What you should do:
Begin with the first line of the listing and quote every line through the one containing "Task: Toggle GMV line in the trends legend"; give only those lines.

Record extracts:
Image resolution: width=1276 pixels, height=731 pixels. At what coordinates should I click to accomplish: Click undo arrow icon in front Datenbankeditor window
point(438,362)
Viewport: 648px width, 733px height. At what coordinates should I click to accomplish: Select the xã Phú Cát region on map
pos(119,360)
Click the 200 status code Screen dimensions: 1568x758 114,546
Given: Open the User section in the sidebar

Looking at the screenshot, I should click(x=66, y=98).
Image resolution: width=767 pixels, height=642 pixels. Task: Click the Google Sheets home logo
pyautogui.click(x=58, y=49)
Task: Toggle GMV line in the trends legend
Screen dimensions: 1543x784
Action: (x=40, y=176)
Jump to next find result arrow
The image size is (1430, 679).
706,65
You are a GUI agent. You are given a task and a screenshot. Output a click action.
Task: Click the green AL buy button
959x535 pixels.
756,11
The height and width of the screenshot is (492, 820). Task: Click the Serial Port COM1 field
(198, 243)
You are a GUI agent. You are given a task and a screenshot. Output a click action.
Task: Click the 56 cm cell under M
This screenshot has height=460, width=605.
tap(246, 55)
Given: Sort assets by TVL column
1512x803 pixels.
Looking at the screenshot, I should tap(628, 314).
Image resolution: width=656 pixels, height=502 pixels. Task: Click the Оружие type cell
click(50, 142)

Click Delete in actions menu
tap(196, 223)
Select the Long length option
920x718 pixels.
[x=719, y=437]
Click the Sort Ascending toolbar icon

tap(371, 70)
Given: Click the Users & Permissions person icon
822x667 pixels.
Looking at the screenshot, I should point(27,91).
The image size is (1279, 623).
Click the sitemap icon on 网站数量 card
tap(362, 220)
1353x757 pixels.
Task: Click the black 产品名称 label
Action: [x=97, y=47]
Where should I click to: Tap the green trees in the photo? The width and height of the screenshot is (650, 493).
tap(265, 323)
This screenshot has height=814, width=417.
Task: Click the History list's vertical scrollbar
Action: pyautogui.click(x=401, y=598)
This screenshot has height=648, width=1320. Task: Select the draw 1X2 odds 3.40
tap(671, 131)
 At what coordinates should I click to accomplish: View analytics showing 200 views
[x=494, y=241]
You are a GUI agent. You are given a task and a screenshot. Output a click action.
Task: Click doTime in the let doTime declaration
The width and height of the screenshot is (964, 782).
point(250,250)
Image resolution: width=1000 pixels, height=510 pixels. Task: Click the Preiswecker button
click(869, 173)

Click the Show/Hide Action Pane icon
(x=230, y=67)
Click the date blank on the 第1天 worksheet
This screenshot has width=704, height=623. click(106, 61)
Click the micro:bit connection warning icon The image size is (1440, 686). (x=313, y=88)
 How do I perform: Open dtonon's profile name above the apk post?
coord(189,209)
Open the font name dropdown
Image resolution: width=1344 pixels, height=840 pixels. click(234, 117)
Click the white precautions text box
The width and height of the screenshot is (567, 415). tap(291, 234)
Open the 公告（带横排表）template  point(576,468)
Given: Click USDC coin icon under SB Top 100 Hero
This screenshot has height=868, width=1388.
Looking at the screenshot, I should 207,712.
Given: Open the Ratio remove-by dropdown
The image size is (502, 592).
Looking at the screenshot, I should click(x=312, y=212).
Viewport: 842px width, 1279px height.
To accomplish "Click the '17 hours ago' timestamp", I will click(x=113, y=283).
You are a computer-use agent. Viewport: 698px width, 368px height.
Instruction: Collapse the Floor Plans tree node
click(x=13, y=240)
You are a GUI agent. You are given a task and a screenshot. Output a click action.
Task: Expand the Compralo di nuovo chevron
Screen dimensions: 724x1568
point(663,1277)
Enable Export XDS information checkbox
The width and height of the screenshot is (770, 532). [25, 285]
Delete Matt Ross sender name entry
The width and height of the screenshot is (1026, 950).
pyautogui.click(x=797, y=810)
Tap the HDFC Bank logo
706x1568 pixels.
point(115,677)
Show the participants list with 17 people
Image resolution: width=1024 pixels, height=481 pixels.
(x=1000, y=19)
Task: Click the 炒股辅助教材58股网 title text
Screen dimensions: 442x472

Output below:
Image resolution: width=1276 pixels, height=731 pixels. At what coordinates should I click to accomplish: Click undo arrow icon in front Datenbankeditor window
point(438,362)
Viewport: 648px width, 733px height. At what coordinates should I click to accomplish: Select the xã Phú Cát region on map
pos(119,360)
Click the 200 status code Screen dimensions: 1568x758 114,546
Given: Open the User section in the sidebar

Looking at the screenshot, I should click(x=66, y=98).
Image resolution: width=767 pixels, height=642 pixels. Task: Click the Google Sheets home logo
pyautogui.click(x=58, y=49)
Task: Toggle GMV line in the trends legend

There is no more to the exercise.